Elms and their look-alikes

The conventional wisdom on Elms (American and Slippery) is that they can be recognized by their asymmetrical leaf bases. However, in my experience there is considerable variation from plant to plant and also even from leaf to leaf on single tree. Many of the elms I find have nearly symmetrical leaf bases—possibly because they have hybridized with the invasive Siberian Elm which is more resistant to DED (Dutch Elm Disease)!? It’s also possible that asymmetry varies with the age and size of the tree, the point during the growing season, or what kind of stress the tree is under. In the drawing of a Slippery Elm below (from the Pennsylvania Department of Forestry) for example, the asymmetry is hardly noticeable. So here are a few other ways of identifying Elms, separating them from each other, and from their look-alikes: The American Hop Hornbeam and the American Hornbeam.

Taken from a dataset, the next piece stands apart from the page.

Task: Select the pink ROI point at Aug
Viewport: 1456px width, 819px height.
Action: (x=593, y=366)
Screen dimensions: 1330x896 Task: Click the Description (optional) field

https://en.wikipedia.org/wiki/Ulmus_rubra

Slippery Elm, American Elm, American Hop Hornbeam and American Hornbeam all have doubly serrate leaf margins. This separates them from the Siberian Elm, although as with the leaf bases the distinction is not always clear cut. Another clue you have a Siberian Elm, also known as a “Piss Elm” because they are considered unattractive, is the small size of the leaves (up to 2.5 inches.)

Siberian Elm. Notice the singly serrate leaf margins. https://www.minnesotawildflowers.info/tree/siberian-elm

After checking to make sure the margins are doubly serrate, the best test, in my experience, is texture. Slippery Elm leaves feel like sandpaper, or like a “cat’s tongue,” as I’ve heard some people say. Unlike what their name might lead you to imagine, the leaves are quite rough, as the picture below shows.

Slippery Elm

American Elms, by contrast, are smooth, and have slightly smaller leaves.

American Elm

The next species to consider is the American Hop-Hornbeam. The Hop-Hornbeam is a common understory tree, almost never getting more than a foot in diameter—but then neither do Elms these days. It has incredibly tough wood, also giving it the name “Ironwood.” The best way in my opinion to tell this one apart from Elms is again the texture of the leaves. They are soft and thin, neither totally hairless like American Elms, nor rough like Slippery Elms. Their leaves look very very similar to Elms, except that they are a lighter, more yellowish shade of green. Another hint, if it’s larger than a sapling, is the bark, which is “shreddy,” coming off in thin vertical strips.

American Hop-Hornbeam

The habitat tends to be more upland than Elms, but I have also found them growing along creek beds interspersed with Elms and our next tree, the American Hornbeam, also known as “Musclewood” because its most distinctive feature: the sinewy, muscly shape of its trunk

The middle tree is a Musclewood. The trunk also explains another common name, the “Blue Beech,” although it is actually not in the Beech Family.

Aside from the trunk, which is distinctive even with saplings, Musclewood can be differentiated (from Hop-Hornbeam and Slippery Elm) by the smoothness of its leaves and its prominent veins, almost giving the leaves a corrugated look at least when young.

We’ve discussed the bark of Hop Hornbeams and American Hornbeams, what about the bark of Elms? Again, visual details aren’t always the most helpful when identifying Elms. Rather, it’s the feel of the bark—soft, almost like styrofoam, so that when you press into it with a fingernail it gives— that is helpful, at least for American Elms. Also, it tends to have a sort of “terraced” look, like multiple layers built on top of each other.

Elm tree with buttresses, and soft terraced bark.

All this is not to say that leaf asymmetry isn’t a useful feature for identifying Elms, but I do think that it can be quite minute, and there are other, perhaps easier, features to check for when the leaf bases are ambiguous.